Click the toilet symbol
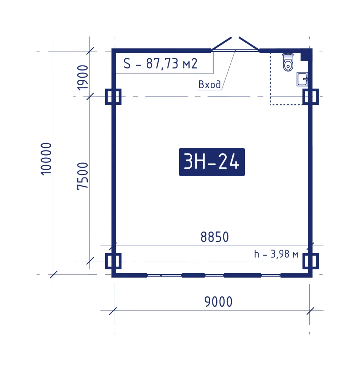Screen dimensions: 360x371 (288, 62)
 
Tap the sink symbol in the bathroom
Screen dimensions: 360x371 (302, 79)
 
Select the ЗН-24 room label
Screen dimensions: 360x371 (212, 162)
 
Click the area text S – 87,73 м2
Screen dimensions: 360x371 (160, 64)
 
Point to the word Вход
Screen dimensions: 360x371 (209, 85)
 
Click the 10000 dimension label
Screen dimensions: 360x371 (46, 159)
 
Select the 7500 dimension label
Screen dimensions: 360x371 (83, 176)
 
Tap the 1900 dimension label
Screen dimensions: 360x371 (83, 78)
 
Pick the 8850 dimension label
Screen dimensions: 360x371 (215, 237)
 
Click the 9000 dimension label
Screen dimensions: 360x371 (218, 302)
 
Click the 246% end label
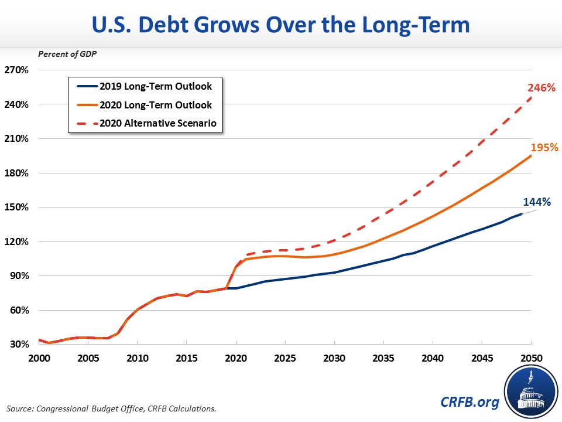[x=540, y=89]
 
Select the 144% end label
[x=536, y=202]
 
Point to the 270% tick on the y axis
[x=16, y=70]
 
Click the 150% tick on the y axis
[x=16, y=207]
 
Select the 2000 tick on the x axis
[x=39, y=358]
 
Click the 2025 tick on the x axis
[x=285, y=358]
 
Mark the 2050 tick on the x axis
[x=530, y=358]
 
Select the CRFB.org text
[x=470, y=402]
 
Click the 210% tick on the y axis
[x=16, y=139]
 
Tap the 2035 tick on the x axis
[x=383, y=358]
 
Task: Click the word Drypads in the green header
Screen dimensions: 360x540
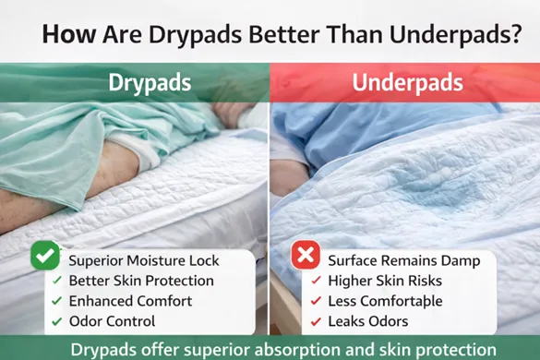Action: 150,83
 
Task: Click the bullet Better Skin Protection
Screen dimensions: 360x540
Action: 141,280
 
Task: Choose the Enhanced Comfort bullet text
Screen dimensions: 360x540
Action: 130,301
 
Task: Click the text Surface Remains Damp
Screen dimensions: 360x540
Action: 403,260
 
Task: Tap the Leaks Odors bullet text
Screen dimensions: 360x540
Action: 375,321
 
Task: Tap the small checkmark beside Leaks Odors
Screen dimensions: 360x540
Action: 318,321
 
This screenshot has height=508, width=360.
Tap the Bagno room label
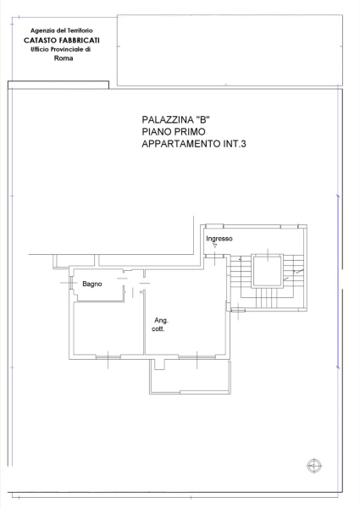click(92, 284)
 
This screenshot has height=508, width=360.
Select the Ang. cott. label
click(161, 324)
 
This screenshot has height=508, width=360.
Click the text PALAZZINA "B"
click(175, 119)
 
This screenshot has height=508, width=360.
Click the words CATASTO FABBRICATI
click(60, 41)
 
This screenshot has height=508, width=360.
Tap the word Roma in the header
click(64, 58)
============
**Goal**
Put the entries from the start through the line containing "Screen dimensions: 360x371 (160, 64)" into a numbered list, leaving out blank lines and pictures.

**Task answer**
1. Click the toilet symbol
2. Screen dimensions: 360x371 (288, 62)
3. Tap the sink symbol in the bathroom
4. Screen dimensions: 360x371 (302, 79)
5. Select the ЗН-24 room label
6. Screen dimensions: 360x371 (212, 162)
7. Click the area text S – 87,73 м2
8. Screen dimensions: 360x371 (160, 64)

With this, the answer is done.